4. **`repl.lua` — tokenize_fn wiring + :cost detail est-vs-actual.**
- When `config.tokenize and config.tokenize.use_endpoint`, build
`ctx_opts.tokenize_fn = function(text)
return broker.token_count(active_cfg, text)
end`. The closure captures `active_cfg` upval per A5 — follows
`:model` switches naturally.
- `:cost detail` extension: per slot, compute the sum of actual
`prompt_tokens` (already in usage_totals) AND an "estimated"
count via... actually this needs a rethink: the accumulator
doesn't store per-turn data, just running sums. The estimate
for comparison would need to be over ctx's CURRENT content
(a single snapshot, not per-call).

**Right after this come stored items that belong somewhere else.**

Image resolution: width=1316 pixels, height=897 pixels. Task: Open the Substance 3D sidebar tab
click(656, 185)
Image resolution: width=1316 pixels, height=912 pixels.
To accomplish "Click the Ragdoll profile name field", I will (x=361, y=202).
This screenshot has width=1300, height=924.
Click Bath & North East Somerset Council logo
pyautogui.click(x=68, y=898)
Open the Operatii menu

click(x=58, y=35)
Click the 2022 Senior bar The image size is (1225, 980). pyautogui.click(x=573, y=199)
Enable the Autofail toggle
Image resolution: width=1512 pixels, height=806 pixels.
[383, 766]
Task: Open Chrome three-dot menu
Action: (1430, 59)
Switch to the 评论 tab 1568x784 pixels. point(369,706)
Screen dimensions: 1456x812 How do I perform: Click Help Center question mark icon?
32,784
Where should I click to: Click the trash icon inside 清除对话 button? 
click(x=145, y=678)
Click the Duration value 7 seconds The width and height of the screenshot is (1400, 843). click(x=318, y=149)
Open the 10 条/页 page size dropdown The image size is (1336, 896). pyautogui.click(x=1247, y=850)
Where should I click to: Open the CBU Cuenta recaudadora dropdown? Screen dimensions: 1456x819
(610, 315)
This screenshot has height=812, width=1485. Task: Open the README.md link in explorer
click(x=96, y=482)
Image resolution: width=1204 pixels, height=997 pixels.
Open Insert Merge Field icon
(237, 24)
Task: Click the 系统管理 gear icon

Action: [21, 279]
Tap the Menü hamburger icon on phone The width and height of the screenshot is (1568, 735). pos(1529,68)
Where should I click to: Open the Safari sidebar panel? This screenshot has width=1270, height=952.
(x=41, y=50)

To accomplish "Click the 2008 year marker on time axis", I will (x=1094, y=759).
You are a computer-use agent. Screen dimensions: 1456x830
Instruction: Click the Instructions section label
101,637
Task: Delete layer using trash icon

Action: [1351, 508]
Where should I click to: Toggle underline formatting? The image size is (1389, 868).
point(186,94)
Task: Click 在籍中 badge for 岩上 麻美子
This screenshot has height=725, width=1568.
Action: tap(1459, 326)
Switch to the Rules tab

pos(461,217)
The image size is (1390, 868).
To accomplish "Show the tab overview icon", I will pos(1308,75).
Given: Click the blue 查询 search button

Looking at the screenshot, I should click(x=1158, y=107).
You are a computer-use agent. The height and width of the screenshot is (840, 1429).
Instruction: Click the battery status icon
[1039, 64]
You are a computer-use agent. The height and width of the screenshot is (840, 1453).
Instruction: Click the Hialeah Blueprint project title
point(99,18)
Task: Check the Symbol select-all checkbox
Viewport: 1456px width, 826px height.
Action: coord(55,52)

Simplest: show a SECOND
line under `:cost detail` with the current `estimate_tokens()`
value, labeled "[estimated session ctx: N tokens]". Disagreement
with the accumulator's prompt_tokens TOTAL surfaced inline.
- Smoke: with use_endpoint=true on a local-only session, observe
enforce_budget eviction timing vs disable; observe :cost detail
estimate row.
5. **`config.lua` example block + `docs/PHASE8.md` status bump.**
- Commented-out `tokenize = { use_endpoint = true }` block in
config.lua with parity to Phase 1-7 example blocks. Document
the per-endpoint network cost (one probe per session) and the
implication: token_budget actually enforces now.
- PHASE8.md status header -> **Implement**.
### Risk index per commit
| Commit | Risk | Mitigation |
|---|---|---|
| 1 (broker) | Per-endpoint cache leaks across model_cfg deletions (e.g., user removes a model from config mid-session) | Cache is keyed by string; stale entries don't grow without bound (bounded by #configured models × 1). No GC needed. |
| 1 (broker) | /tokenize probe blocks the calling thread for 2s on a misconfigured endpoint | 2s timeout is the cap; one-shot per endpoint per session. |
| 2 (context) | per-turn `_tokens` cache miss on every estimate when no tokenize_fn -> existing perf preserved | Cache check is conditional on tokenize_fn presence; char/4 path untouched. |
| 3 (context) | enforce_budget loop now calls estimate_tokens potentially every iteration; with tokenize_fn that's O(#turns) per iteration -> O(#turns^2) worst case | Per-turn cache makes this O(#turns) amortized after first fill. For typical max_turns=40 + token_budget=4096 sessions: ~40^2 dict lookups = 1600 ops in worst case, microsecond cost. |
| 3 (context) | accurate counts mean token_budget=4096 (Phase 0 default) finally ENFORCES — sessions that fit under char/4 may now evict earlier | Documented in §9; user can raise token_budget to match their model's real context window. |
| 4 (repl) | tokenize_fn closure binding to `active_cfg` upval — if upval somehow gets reassigned wrong, eviction uses wrong tokenizer | Lua upvalues are call-time-resolved; A5 verified. Test by smoke after `:model` switch. |
| 5 (config + status) | none | |
### Tests + smoke per commit
Each commit:
- Pass `luajit test_safety.lua` (87/87) and `luajit test_router_model.lua` (31/31)
- Load cleanly via `luajit -e 'package.path=...; require("repl"); print("ok")'`
- Pass a per-feature smoke (described in each row above)
### Things deliberately NOT split
- New module file for tokenize — small enough to live in broker.lua.
- Per-text token cache (in addition to per-turn): not needed; turn
content is immutable post-append.
- :tokenize meta for introspecting the cache — `M.tokenize_supported`
is exported for testing; if a user needs runtime visibility, that's
a follow-up.
### Open at plan-time (resolve at implement)
- :cost detail layout — how exactly to show "estimated session ctx"
relative to the existing per-slot rows. Pick at commit 4 (likely
a single trailing line under the detail table).
- Whether to expose `:tokenize <text>` for direct-probe debugging.
Nice-to-have; defer unless useful during verify.